RESULTS: We enrolled 112 patients (30 men, 82 women; 121 vertebral bodies) in our study. Intravertebral air alone was observed in 48 involved levels (39.7%), intravertebral fluid alone was found in 47 (38.8%), and both coexisted in 26 (21.5%). Degree of vertebral collapse in affected vertebral bodies significantly differed with presence of air or fluid (P < .05). Vertebral compression fractures adjacent to the affected vertebral bodies were more common in those with intravertebral air alone than in those with intravertebral fluid alone (P < .05).
CONCLUSION: Vertebral collapse was more advanced and adjacent vertebral compression fractures were more frequent in patients with intravertebral air than in those with intravertebral fluid.
Osteonecrosis often occurs over the femoral and humeral heads. Vertebral osteonecrosis is an uncommon disease and is typically considered the result of nonunion due to ischemia after compression fracture. It often leads to a collection of intravertebral air and creates a linear or semilunar radiolucent shadow on radiographs. This is the intravertebral vacuum cleft sign.1 The vacuum cleft is usually in the central area or adjacent to the endplate of a collapsed vertebral body. The intravertebral vacuum cleft sign is more easily seen on CT scans, on which it has a heterogeneous distribution and an irregular shape, than on radiographs.2 On MR images, the vacuum generally has low signal intensity with all sequences, and it appears as a signal intensity void on gradient-echo images because of magnetic susceptibility effect.
Collection of intravertebral fluid is also described in osteonecrosis of the vertebral body, and histologic analysis shows marrow edema and reactive fibrosis.3,4 The fluid collection appears as a well-circumscribed area of low signal intensity on T1-weighted MR images, with high signal intensity on T2-weighted images.2,4 This finding is called the fluid sign.5
To our knowledge, no prior report has comprehensively discussed the intravertebral vacuum cleft sign and the fluid sign on MR images of vertebral osteonecrosis. Therefore, the purpose of our study was to retrospectively investigate the content of the avascular or necrotic area of osteonecrotic vertebral bodies and adjacent vertebrae or intervertebral disks on MR imaging.
Methods
Study Population
From February 1994 to November 2004, we collected the medical and radiologic reports and image studies of patients with vertebral osteonecrosis. This diagnosis was first suspected by MR image findings and was established by serial image follow-up and/or tissue proof from bone biopsy. All patients gave written consent for the MR imaging examination that was performed on the basis of accepted clinical indications. Among these patients, those with a history of underlying malignancy, chronic steroid administration, previous spinal surgery or vertebroplasty, or severe trauma (eg, due to a motor vehicle crash or a fall from a standing height) were excluded. Those with proved pathologic compression fractures, malignancy, or infection were also excluded.

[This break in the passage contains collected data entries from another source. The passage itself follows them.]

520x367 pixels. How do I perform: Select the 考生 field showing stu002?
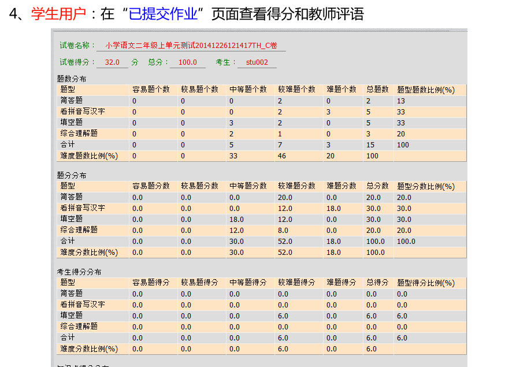tap(257, 62)
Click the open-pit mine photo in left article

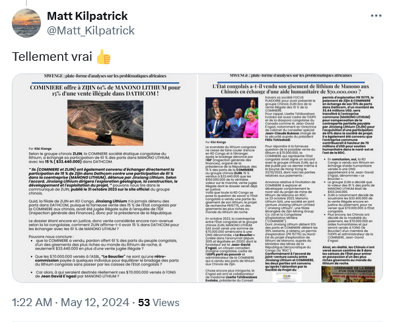105,123
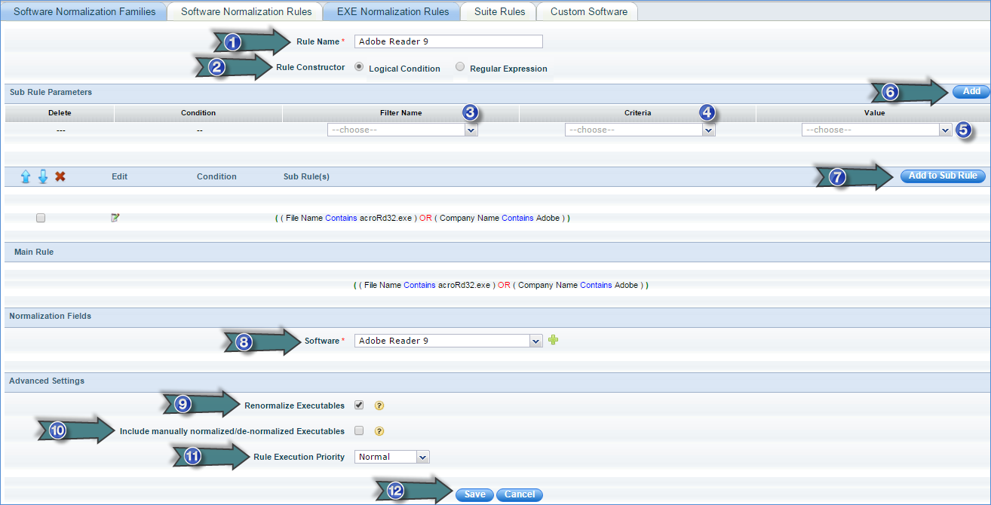Expand the Rule Execution Priority dropdown
This screenshot has width=991, height=505.
[391, 457]
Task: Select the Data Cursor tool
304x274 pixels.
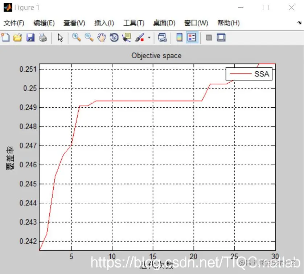Action: (126, 37)
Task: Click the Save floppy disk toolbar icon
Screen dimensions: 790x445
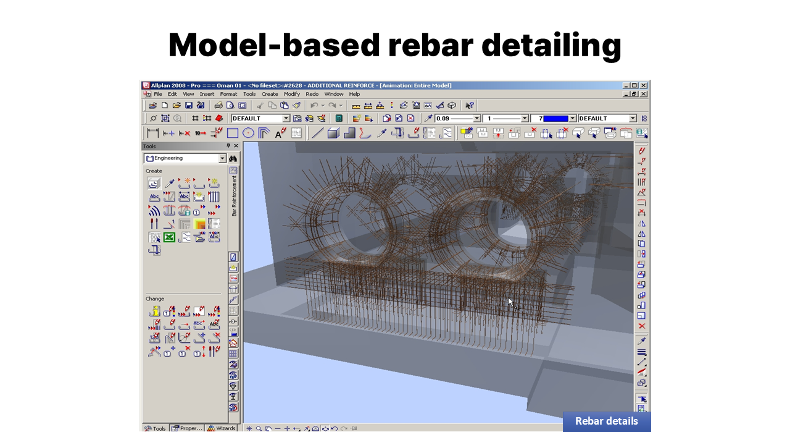Action: (x=189, y=106)
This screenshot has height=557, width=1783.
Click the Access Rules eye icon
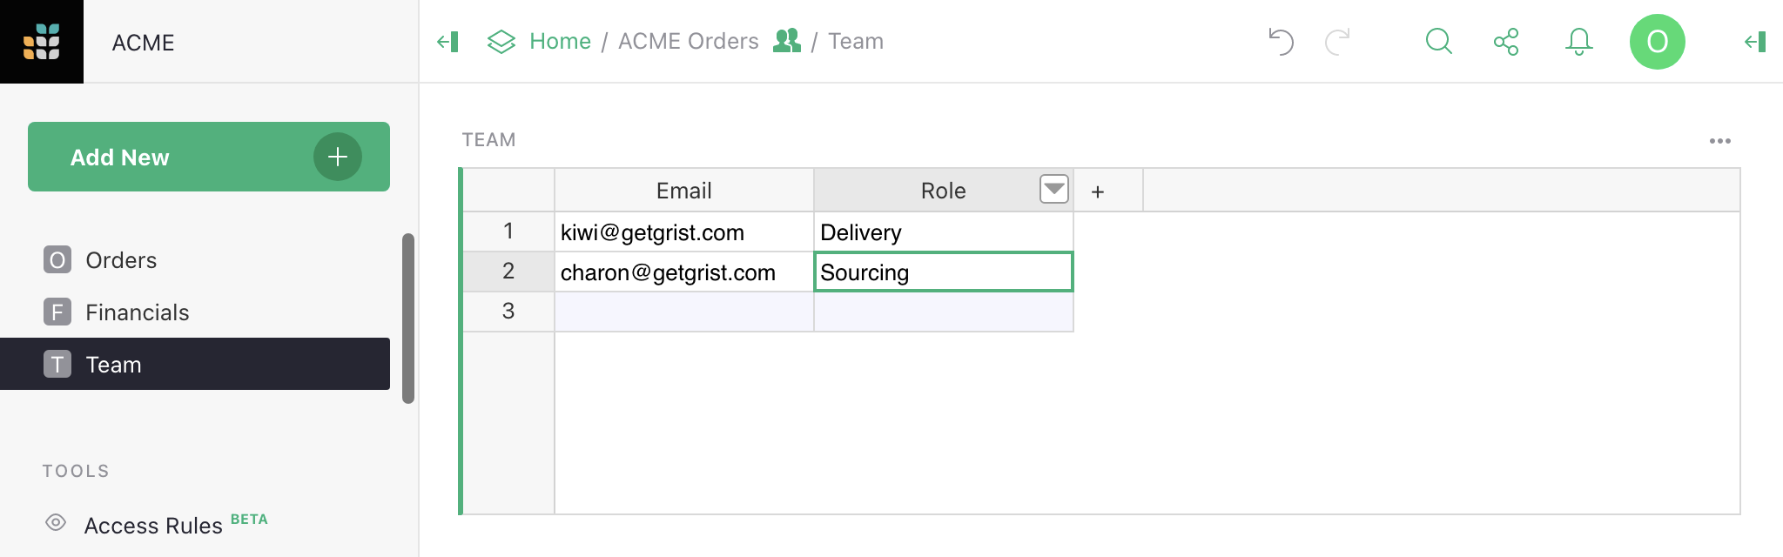[56, 523]
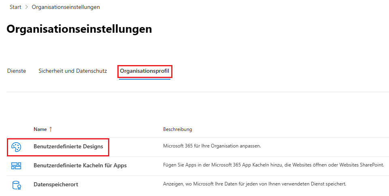Image resolution: width=389 pixels, height=196 pixels.
Task: Click the blue underline beneath the Organisationsprofil tab
Action: (145, 79)
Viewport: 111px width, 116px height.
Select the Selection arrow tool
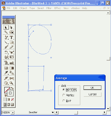[x=6, y=27]
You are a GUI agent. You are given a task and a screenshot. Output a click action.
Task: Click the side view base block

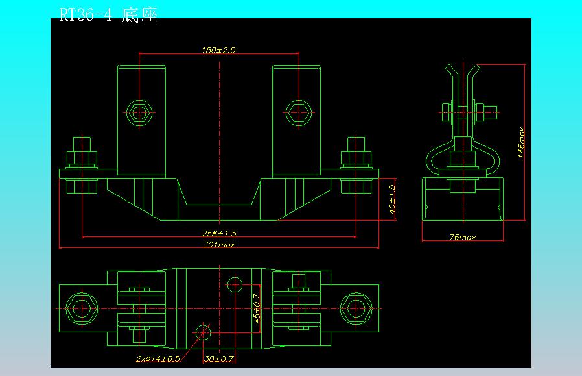463,199
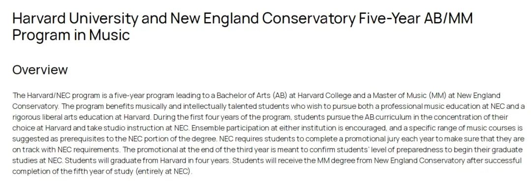Screen dimensions: 531x181
Task: Click the 'Overview' section heading
Action: click(x=40, y=70)
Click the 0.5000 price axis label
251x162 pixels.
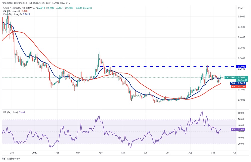(241, 17)
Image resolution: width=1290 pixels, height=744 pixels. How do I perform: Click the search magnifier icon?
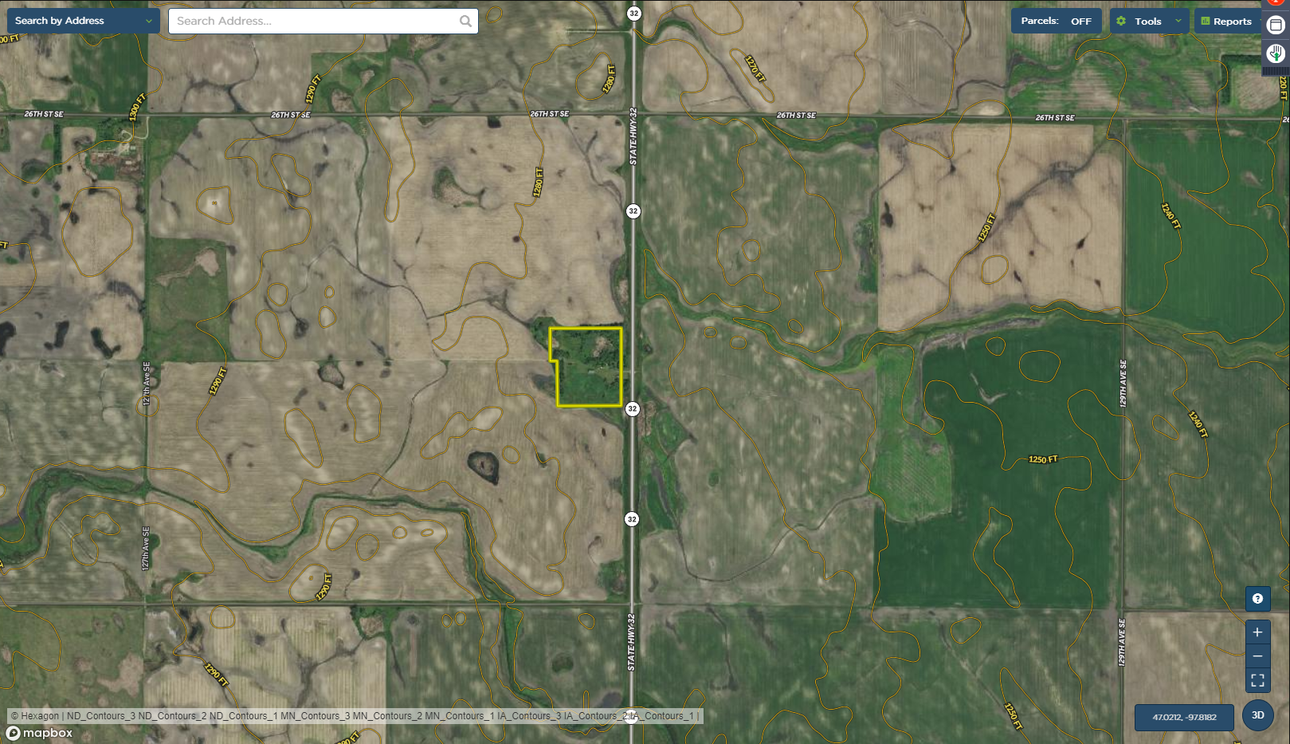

We included patients with simple vertebral compression fracture with unique findings of osteonecrosis on MR images. Affected vertebral bodies with osteonecrosis were defined as an avascular area (nonenhanced area on enhanced T1-weighted images) that contained collections of either or both intravertebral fluid or air. The intravertebral air revealed signal intensity void on both T1- and T2-weighted images, and intravertebral fluid revealed low signal intensity on T1-weighted images and high signal intensity on T2-weighted images. The posterior third of the affected vertebral body or remaining portion around the avascular cavity had higher intensity on short tau inversion recovery images and stronger enhancement on enhanced T1-weighted images when compared with the nonaffected levels. The final diagnosis of benign nature was confirmed by means of serial follow-up for at least 12 months. In 15 patients, CT-guided transpedicle bone biopsies were requested by the clinicians to exclude the possibility of underlying malignancy or infectious processes. Finally, we enrolled 112 patients (30 men, 82 women; mean age, 73.5 years; age range, 50–90 years).
Image Evaluation
All MR images were obtained with 1.5T MR units (Signa Advantage, GE Medical Systems, Milwaukee, Wis; Vision Plus, Magnetom or Sonata, Siemens, Erlangen, Germany). The imaging protocol included several pulse sequences: nonenhanced sagittal T1-weighted fast or turbo spin-echo (repetition time (ms)/echo time (ms) of 500–630/10–15, section thickness of 4 mm, 1 signal intensity or 2 signals acquired, FOV of 256 × 300 or 300 × 300, and a matrix size of 288 × 512 or 256 × 512); sagittal T2-weighted fast or turbo spin-echo (3300–4400/90–130, an echo-train length of 8, section thickness of 4 mm, 1 signal intensity acquired, FOV and matrix size as in sagittal T1-weighted fast or turbo spin-echo); transverse T2-weighted fast or turbo spin-echo (3300–4400/90–130, an echo-train length of 3, section thickness of 5 mm, FOV of 175 × 200 or 200 × 200, a matrix size of 184 × 256 or 256 × 512); and contrast-enhanced T1-weighted fast or turbo spin-echo in the sagittal plane with fat saturation (620–750/10–15, other parameters as in nonenhanced sagittal T1-weighted fast or turbo spin-echo) and in the axial plane without fat saturation (600–720/10–15, section thickness of 5 mm, FOV of 175 × 200 or 200 × 200, a matrix size of 184 × 256 or 256 × 512). Enhanced images were obtained after the administration of gadopentetate dimeglumine at a dose of 0.1 mmol/kg. Radiographs obtained within 2 weeks before or after MR imaging were also collected for evaluation.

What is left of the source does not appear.